#### YOUR OBJECTIVE
Print all entries precisely as they are written.

DATA IN THIS EXERCISE Block Start

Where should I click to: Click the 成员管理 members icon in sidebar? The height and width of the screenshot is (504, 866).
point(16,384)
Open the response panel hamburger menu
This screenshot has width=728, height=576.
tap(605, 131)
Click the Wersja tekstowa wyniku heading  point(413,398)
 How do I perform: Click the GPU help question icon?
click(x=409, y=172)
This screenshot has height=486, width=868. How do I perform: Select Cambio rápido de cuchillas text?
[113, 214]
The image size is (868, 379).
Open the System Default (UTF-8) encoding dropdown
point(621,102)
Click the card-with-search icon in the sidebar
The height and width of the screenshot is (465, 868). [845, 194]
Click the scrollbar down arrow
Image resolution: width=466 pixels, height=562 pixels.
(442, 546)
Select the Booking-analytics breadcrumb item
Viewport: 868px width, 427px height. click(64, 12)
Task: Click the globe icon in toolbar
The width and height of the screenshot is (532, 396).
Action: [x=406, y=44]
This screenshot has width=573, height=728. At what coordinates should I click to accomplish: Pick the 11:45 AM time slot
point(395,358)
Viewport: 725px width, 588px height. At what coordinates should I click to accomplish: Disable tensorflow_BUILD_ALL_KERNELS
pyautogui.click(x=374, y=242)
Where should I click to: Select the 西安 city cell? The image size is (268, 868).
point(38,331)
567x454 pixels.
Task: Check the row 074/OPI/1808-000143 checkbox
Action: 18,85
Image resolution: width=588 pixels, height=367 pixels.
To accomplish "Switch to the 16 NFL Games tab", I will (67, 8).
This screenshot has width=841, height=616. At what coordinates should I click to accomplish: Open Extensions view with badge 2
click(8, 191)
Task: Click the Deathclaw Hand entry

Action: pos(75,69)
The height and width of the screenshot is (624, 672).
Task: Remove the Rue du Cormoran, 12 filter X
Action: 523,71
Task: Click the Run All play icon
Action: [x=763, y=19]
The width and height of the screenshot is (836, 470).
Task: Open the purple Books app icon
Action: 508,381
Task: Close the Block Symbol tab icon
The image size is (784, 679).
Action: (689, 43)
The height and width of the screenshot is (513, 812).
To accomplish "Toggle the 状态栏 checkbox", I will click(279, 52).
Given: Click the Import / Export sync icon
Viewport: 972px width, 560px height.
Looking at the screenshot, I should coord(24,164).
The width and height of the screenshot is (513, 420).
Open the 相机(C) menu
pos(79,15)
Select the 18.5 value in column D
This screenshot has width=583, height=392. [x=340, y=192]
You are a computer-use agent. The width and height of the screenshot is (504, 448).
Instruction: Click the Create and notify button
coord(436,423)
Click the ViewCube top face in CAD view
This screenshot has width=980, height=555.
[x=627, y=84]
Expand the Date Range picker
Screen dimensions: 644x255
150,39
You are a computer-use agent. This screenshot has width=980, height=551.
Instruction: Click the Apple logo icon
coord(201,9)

DATA IN THIS EXERCISE Block End

#### TASK OUTPUT
Where should I click to: Click the 成员管理 members icon in sidebar? The height and width of the screenshot is (504, 866).
point(16,384)
Open the response panel hamburger menu
This screenshot has width=728, height=576.
tap(605, 131)
Click the Wersja tekstowa wyniku heading  point(413,398)
 How do I perform: Click the GPU help question icon?
click(x=409, y=172)
This screenshot has height=486, width=868. How do I perform: Select Cambio rápido de cuchillas text?
[113, 214]
The image size is (868, 379).
Open the System Default (UTF-8) encoding dropdown
point(621,102)
Click the card-with-search icon in the sidebar
The height and width of the screenshot is (465, 868). [845, 194]
Click the scrollbar down arrow
Image resolution: width=466 pixels, height=562 pixels.
(442, 546)
Select the Booking-analytics breadcrumb item
Viewport: 868px width, 427px height. click(64, 12)
Task: Click the globe icon in toolbar
The width and height of the screenshot is (532, 396).
Action: [x=406, y=44]
This screenshot has width=573, height=728. At what coordinates should I click to accomplish: Pick the 11:45 AM time slot
point(395,358)
Viewport: 725px width, 588px height. At what coordinates should I click to accomplish: Disable tensorflow_BUILD_ALL_KERNELS
pyautogui.click(x=374, y=242)
Where should I click to: Select the 西安 city cell? The image size is (268, 868).
point(38,331)
567x454 pixels.
Task: Check the row 074/OPI/1808-000143 checkbox
Action: 18,85
Image resolution: width=588 pixels, height=367 pixels.
To accomplish "Switch to the 16 NFL Games tab", I will (67, 8).
This screenshot has width=841, height=616. At what coordinates should I click to accomplish: Open Extensions view with badge 2
click(8, 191)
Task: Click the Deathclaw Hand entry

Action: pos(75,69)
The height and width of the screenshot is (624, 672).
Task: Remove the Rue du Cormoran, 12 filter X
Action: 523,71
Task: Click the Run All play icon
Action: [x=763, y=19]
The width and height of the screenshot is (836, 470).
Task: Open the purple Books app icon
Action: 508,381
Task: Close the Block Symbol tab icon
The image size is (784, 679).
Action: (689, 43)
The height and width of the screenshot is (513, 812).
To accomplish "Toggle the 状态栏 checkbox", I will click(279, 52).
Given: Click the Import / Export sync icon
Viewport: 972px width, 560px height.
Looking at the screenshot, I should coord(24,164).
The width and height of the screenshot is (513, 420).
Open the 相机(C) menu
pos(79,15)
Select the 18.5 value in column D
This screenshot has width=583, height=392. [x=340, y=192]
You are a computer-use agent. The width and height of the screenshot is (504, 448).
Instruction: Click the Create and notify button
coord(436,423)
Click the ViewCube top face in CAD view
This screenshot has width=980, height=555.
[x=627, y=84]
Expand the Date Range picker
Screen dimensions: 644x255
150,39
You are a computer-use agent. This screenshot has width=980, height=551.
Instruction: Click the Apple logo icon
coord(201,9)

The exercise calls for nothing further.